「毎度おなじみシアワセ・クリーン・サービスです!」

日曜の午前、けたたましいチャイムと共に部屋に響き渡ったのは、まったくもって聞き覚えのない会社の名前を連呼する男の声だった。

枕元のスマホが示す時刻は午前9時。
平日ならともかく、大多数の仕事が休みとなる日曜では、まだ早いと見なされる時間帯であろう。
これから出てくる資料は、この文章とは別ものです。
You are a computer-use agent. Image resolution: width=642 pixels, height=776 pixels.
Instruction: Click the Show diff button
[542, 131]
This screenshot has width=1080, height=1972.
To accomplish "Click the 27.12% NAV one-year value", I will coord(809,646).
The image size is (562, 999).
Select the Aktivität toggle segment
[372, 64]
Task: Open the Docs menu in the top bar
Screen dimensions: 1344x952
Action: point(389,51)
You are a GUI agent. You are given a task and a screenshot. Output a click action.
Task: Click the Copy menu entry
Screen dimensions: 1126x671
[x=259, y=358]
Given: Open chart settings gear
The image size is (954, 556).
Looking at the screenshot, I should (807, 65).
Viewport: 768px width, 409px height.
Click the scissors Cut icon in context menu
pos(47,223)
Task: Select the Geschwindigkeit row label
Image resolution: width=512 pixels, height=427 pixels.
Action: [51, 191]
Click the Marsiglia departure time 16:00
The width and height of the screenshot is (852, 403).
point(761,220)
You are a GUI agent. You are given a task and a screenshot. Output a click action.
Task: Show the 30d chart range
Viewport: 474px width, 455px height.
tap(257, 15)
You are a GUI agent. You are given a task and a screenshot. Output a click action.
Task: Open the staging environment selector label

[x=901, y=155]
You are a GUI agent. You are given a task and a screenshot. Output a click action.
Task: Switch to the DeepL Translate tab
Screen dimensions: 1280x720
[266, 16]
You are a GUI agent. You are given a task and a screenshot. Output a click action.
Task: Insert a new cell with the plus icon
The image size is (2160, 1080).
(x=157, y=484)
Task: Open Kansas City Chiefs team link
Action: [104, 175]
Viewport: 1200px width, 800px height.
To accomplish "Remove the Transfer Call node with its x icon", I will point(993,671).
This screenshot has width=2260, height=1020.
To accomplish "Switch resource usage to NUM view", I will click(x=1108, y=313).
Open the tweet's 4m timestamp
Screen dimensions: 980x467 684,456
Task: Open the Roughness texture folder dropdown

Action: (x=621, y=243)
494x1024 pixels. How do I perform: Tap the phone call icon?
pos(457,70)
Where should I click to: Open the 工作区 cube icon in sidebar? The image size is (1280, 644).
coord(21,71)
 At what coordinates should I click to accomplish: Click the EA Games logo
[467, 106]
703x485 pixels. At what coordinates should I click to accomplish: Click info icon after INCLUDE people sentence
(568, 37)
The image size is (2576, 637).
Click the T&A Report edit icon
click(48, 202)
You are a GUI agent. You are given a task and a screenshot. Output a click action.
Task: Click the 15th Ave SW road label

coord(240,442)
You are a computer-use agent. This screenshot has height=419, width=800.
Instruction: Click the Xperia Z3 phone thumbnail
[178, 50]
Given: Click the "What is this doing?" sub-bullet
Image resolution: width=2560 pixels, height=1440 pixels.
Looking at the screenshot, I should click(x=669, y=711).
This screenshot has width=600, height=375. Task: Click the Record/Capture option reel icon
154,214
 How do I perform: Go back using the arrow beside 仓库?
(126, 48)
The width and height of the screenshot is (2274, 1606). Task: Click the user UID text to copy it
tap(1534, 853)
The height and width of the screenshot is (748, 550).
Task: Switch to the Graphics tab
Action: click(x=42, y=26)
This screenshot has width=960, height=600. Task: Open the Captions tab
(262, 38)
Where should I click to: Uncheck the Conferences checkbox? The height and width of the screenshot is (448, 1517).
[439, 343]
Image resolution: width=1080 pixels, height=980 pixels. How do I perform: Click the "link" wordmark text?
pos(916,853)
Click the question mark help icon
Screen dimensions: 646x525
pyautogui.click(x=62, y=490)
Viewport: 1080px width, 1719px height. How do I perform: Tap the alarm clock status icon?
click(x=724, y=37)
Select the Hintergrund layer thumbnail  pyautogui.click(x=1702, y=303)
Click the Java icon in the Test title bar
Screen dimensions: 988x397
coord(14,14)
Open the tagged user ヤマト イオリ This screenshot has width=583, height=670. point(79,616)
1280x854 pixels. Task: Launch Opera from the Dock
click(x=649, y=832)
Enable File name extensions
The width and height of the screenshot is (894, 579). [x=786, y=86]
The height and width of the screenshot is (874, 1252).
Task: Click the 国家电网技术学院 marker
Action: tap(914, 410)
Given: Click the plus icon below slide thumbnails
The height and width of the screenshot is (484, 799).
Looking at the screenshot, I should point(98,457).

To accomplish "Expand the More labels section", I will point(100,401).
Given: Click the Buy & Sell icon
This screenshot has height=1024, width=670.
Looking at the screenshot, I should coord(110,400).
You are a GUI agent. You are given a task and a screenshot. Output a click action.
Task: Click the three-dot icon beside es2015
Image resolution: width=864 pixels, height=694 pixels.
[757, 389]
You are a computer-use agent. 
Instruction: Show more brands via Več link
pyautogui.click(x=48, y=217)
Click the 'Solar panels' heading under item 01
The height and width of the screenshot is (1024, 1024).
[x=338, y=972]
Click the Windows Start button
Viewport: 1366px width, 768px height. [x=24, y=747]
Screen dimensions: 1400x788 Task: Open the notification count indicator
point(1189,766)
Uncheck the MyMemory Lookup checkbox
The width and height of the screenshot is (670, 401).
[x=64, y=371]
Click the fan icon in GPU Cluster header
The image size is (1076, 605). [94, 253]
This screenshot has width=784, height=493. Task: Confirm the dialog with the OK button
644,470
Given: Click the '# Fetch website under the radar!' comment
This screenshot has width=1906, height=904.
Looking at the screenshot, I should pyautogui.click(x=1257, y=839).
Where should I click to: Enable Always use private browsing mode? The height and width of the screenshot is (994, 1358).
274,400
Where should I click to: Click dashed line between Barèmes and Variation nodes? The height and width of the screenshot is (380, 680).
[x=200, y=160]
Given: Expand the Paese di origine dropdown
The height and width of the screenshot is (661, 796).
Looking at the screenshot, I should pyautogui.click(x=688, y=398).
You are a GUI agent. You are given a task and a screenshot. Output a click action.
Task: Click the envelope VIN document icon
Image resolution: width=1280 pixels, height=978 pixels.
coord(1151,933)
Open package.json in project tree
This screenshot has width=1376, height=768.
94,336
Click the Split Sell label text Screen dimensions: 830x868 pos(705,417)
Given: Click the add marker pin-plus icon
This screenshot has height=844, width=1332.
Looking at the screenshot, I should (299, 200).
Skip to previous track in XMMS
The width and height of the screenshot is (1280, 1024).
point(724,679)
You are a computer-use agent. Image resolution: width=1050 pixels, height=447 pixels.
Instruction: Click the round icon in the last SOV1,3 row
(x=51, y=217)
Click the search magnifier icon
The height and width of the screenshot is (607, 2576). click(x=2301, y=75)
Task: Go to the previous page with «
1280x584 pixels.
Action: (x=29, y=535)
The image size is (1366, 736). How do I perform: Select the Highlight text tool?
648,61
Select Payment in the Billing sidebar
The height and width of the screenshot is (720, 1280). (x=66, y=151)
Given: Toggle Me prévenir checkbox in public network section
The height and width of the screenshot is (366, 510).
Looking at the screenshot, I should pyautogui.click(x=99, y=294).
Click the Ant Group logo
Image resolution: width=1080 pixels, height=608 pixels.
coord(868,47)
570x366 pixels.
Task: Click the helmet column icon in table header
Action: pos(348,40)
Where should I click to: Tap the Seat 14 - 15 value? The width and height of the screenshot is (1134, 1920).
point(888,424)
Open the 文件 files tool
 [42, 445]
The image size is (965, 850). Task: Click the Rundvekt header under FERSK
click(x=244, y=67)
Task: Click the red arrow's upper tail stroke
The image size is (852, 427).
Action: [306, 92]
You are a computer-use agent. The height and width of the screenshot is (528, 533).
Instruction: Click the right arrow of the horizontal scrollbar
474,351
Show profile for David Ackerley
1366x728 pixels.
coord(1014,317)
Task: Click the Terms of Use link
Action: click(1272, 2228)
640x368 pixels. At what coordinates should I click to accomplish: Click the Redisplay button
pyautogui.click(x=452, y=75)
私はスマホを元に戻すと、居留守を決め込むことにした。

掃除代行だか配達クリーニングだか知らないが、どうせどこかの会社の営業だろう。
このマンションは単身者向けだし、日曜のこの時間なら普段仕事に出てる住人も在宅確率が高いと踏んでの奇襲に違いない。
そんな手慣れた営業の相手をするほど私は暇じゃないし、元気でもないのだから。

「おはようございます!シアワセ・クリーン・サービスです」

だが男は諦めない。
よほどきついノルマでもあるのだろうか。いや、だとしたら、返事すらない家などすぐに切り捨てて次へ次へと巡るはずだ。

「橋本さまー!おはようございます!シアワセ・クリーン・サービスです!」

とうとう名指しで呼びかけはじめた男に、私の寝ぼけ眼もピリッと覚めてしまう。
そして男の声が意外にいい声だということにも気がついた。
これだけいい声だから、それに惹かれて扉を開けてしまう女性もいるんだろうな……
そんなどうでもいいことを思いながらも、絶対に出るつもりがない私は、掛け布団を引っ張りあげて潜り込む。
だが、ふと、違和感がよぎった。

………表札を出してないのに、どうして私の名前を知ってるの?
しかも、先週ここに引っ越してきたばかりなのに。

違和感は不審に変わり、私は布団から顔を出さずにはいられなくなった。